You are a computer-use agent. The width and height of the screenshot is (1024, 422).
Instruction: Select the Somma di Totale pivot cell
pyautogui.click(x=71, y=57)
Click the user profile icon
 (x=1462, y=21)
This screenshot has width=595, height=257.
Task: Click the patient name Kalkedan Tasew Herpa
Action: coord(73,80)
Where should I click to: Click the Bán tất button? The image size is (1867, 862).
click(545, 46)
┄┄┄┄┄┄
--- CONSIGNE ---
Relevez, s'il vous plaît, toutes les lignes ci-dessus qui contiennent le mot « height ».

--- RÉPONSE ---
You are a computer-use agent. The width and height of the screenshot is (1024, 422).
This screenshot has width=595, height=257.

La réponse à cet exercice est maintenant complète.